Beet armyworm: Spodoptera exigua
Cabbage looper: Trichoplusia ni
Corn earworm: Helicoverpa zea
Black cutworm: Agrotis ipsilon
Variegated cutworm: Peridroma saucia
Granulate cutworm: Agrotis subterranean
Western yellowstriped armyworm: Spodoptera praefica
Eggs hatch in 1 to 2 weeks. Newly hatched larvae are pale green and move in a looping motion. Larvae are also active at night, feeding on host plants. During the day, they can be found under plant debris or in the top few inches of the soil. After completing six instars, larvae pupate just below the soil surface. Adults emerge in 1 to 2 weeks. A second generation occurs in late June or early July and a third in late August or early September. Crop Science Extension & Outreach College of Agricultural, Consumer, and Environmental Sciences. University of Illinois at Urbana Champaign.

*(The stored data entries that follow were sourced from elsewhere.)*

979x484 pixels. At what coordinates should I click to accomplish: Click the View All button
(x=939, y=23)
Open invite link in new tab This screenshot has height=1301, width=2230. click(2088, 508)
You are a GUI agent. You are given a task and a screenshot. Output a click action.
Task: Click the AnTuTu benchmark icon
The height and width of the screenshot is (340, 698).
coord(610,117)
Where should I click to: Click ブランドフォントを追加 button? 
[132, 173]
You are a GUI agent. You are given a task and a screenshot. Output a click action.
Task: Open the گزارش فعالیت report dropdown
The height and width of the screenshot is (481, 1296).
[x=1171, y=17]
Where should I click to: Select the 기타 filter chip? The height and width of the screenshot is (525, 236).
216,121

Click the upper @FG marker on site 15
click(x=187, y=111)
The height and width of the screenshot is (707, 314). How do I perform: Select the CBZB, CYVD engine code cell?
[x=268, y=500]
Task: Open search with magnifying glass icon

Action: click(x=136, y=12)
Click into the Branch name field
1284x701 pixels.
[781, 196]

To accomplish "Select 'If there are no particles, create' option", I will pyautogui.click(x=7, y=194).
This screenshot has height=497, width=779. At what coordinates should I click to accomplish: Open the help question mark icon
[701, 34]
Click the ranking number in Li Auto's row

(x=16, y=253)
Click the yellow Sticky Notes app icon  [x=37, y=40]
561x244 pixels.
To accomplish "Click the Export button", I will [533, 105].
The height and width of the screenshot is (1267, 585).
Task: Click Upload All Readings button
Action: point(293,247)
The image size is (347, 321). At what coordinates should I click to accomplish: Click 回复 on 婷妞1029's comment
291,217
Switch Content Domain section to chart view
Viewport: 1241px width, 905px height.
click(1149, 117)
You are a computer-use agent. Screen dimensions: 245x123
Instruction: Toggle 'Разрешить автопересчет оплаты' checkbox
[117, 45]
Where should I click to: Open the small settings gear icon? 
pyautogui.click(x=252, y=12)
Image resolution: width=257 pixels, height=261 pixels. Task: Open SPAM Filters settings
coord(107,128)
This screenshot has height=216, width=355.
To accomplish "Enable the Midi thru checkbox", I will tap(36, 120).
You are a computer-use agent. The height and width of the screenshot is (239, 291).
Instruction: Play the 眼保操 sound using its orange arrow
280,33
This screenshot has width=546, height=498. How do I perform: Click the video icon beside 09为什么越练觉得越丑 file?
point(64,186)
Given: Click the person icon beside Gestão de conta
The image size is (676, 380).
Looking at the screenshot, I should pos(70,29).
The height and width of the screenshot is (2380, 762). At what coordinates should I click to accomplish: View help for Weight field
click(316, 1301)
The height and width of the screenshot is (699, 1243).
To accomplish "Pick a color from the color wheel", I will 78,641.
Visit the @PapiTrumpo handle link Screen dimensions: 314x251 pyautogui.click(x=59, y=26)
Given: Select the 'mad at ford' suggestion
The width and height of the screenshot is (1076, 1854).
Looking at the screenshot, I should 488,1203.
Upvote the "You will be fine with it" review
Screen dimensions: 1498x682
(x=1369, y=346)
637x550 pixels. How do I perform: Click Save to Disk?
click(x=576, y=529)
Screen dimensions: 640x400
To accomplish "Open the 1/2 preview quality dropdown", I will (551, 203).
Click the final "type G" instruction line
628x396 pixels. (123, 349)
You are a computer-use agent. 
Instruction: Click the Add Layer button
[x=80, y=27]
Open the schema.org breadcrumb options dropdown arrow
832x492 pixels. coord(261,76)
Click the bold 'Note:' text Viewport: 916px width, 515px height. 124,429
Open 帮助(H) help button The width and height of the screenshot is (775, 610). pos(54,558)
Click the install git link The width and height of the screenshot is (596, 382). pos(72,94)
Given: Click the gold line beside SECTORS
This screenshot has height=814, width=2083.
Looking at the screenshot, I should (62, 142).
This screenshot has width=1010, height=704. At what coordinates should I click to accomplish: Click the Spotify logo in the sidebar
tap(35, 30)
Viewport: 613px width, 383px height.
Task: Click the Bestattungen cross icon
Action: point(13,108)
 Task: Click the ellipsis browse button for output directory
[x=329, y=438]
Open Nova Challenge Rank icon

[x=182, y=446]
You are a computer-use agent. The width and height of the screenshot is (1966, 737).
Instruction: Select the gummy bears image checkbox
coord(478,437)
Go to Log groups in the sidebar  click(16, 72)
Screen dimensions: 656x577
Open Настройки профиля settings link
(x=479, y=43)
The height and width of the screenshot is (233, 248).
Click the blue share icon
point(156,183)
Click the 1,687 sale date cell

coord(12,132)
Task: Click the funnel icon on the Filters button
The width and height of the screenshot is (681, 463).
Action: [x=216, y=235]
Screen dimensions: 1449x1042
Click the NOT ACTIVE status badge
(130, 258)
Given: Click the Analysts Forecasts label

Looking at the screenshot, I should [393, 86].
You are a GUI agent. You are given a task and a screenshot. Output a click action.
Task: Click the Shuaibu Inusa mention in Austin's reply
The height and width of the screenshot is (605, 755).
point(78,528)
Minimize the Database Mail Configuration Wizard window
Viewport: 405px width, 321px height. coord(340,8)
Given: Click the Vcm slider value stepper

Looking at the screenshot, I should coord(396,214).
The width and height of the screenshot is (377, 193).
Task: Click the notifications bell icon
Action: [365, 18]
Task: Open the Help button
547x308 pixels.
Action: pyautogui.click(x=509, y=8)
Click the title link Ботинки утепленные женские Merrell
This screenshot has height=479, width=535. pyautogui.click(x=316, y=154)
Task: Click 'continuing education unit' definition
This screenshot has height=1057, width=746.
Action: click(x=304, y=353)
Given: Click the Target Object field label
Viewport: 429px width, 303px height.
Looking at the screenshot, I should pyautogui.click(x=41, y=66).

Recommended controls for Caterpillars
Each control will have its own set of parameters that will be best suited for individual environments. Certain controls may only be available for commercial application.
Commercial farmers are required to reference their own state laws to ascertain if the recommended controls fall within compliance of their states regulatory guidelines.
MECHANICAL AND PHYSICAL CONTROLS
Carefully groom each plant and hand pick the caterpillars off.